*WORK TO BE COMPLETED*:
Count the lines in the records below that contain the string "Task", matching case exactly. Reply with the number alone.

*LISTING*:
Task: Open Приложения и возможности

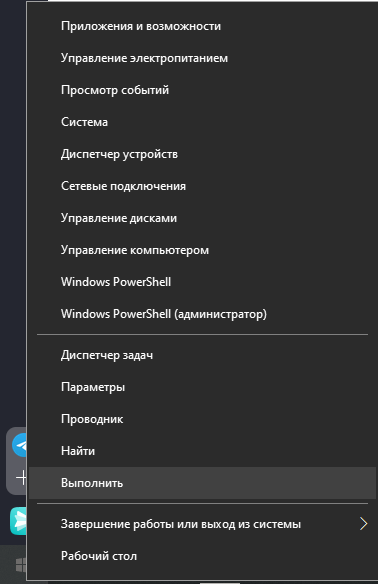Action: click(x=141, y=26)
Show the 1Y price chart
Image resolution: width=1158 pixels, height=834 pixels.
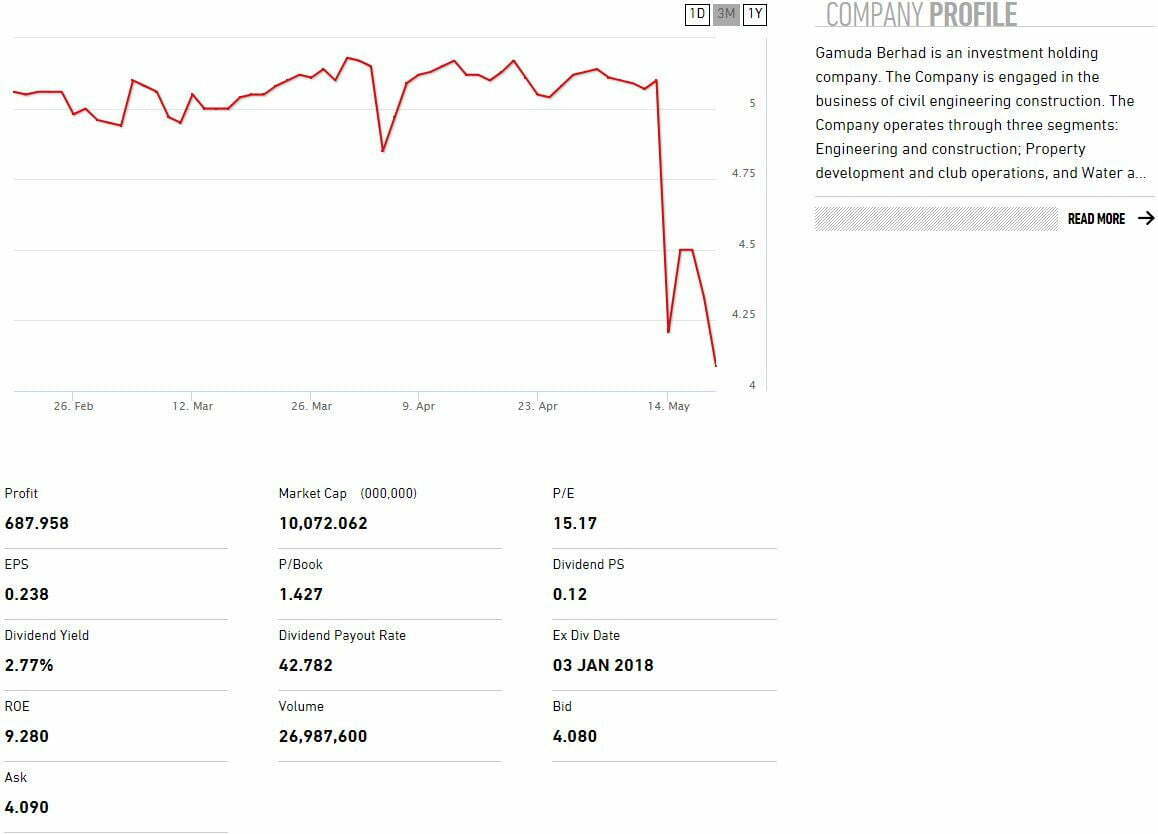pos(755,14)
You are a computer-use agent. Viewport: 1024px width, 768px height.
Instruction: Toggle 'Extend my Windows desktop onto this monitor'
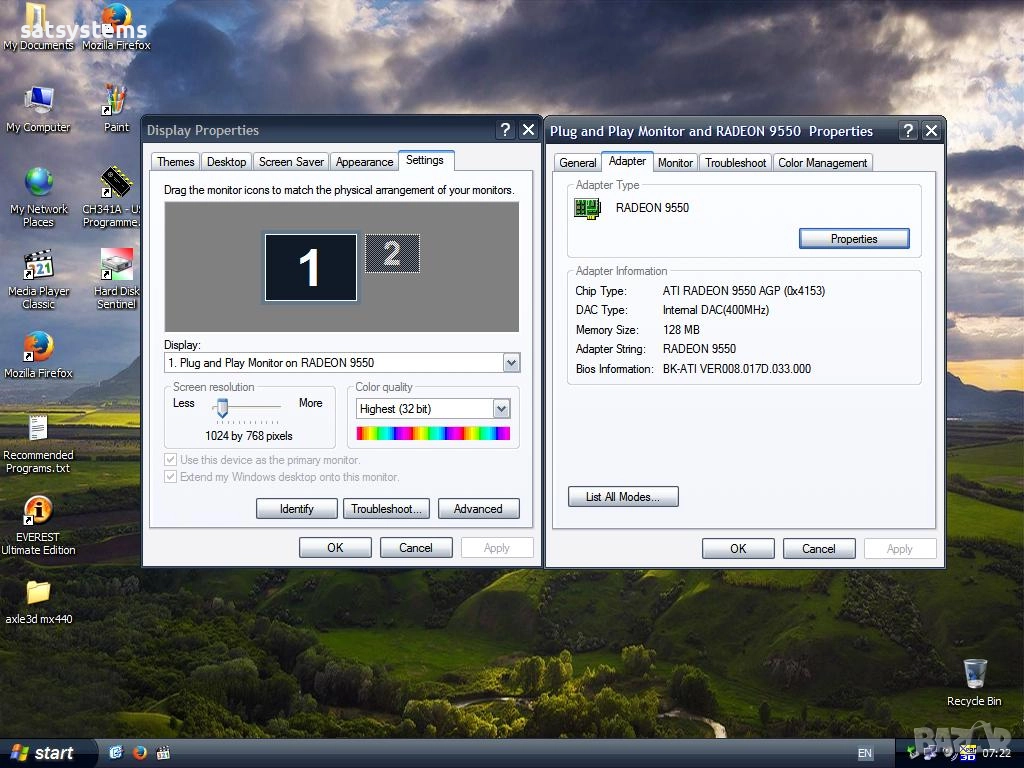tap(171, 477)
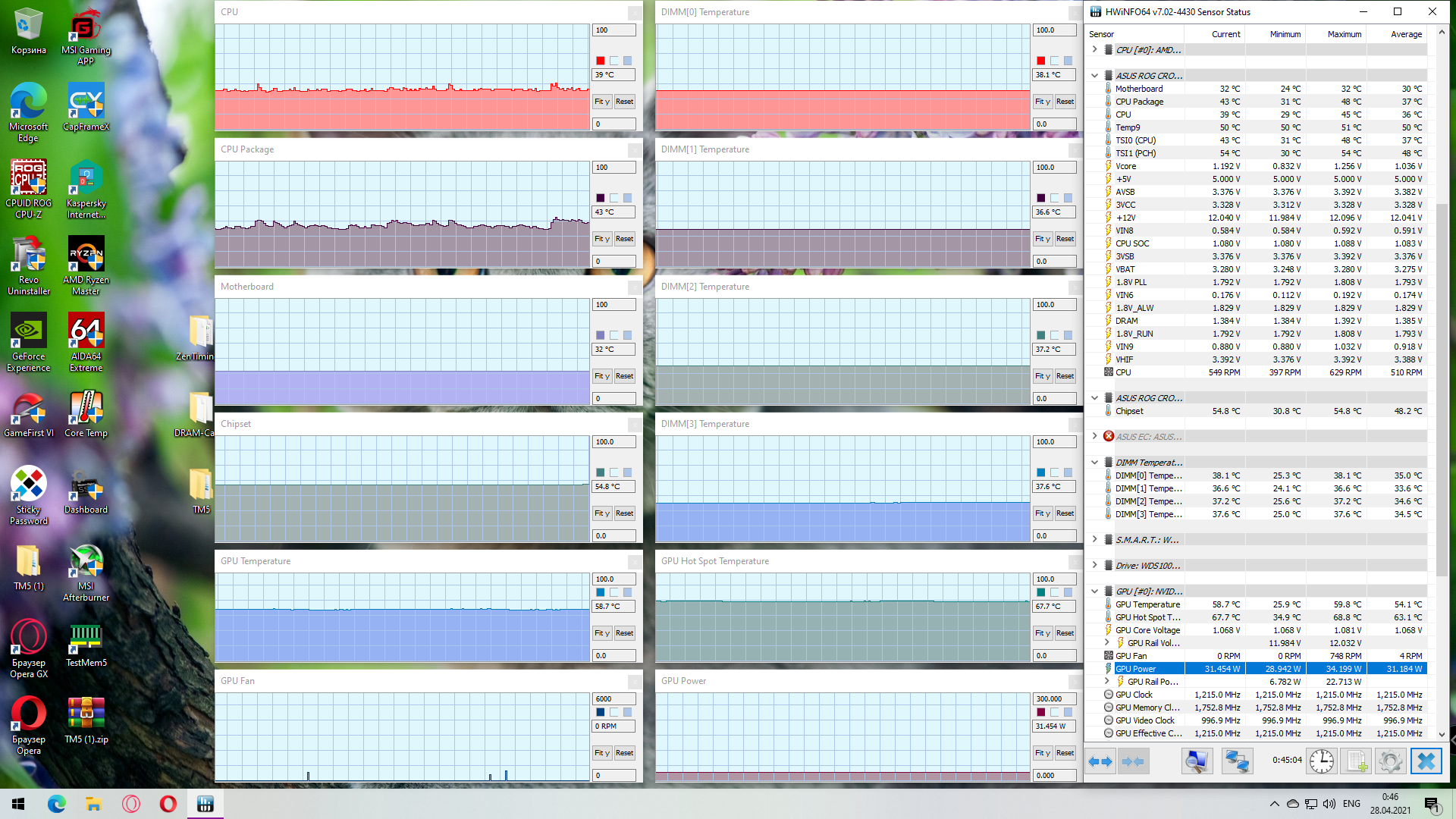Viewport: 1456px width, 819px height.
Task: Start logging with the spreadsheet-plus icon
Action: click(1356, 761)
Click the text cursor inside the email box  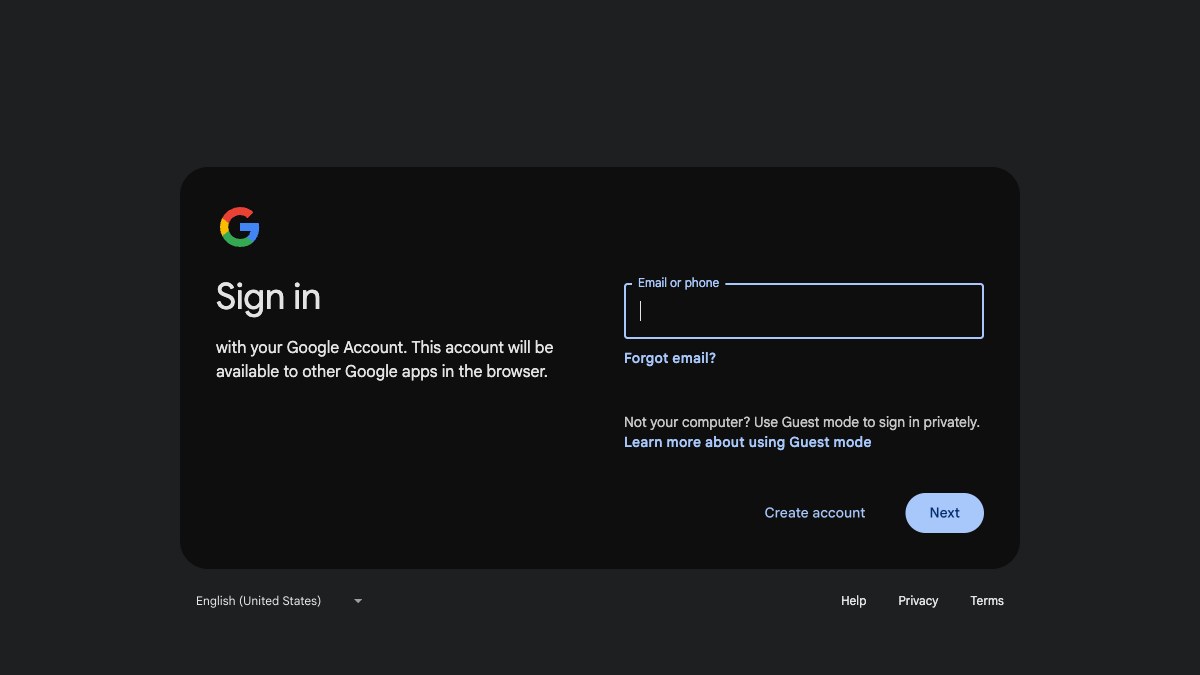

*RESPONSE*:
2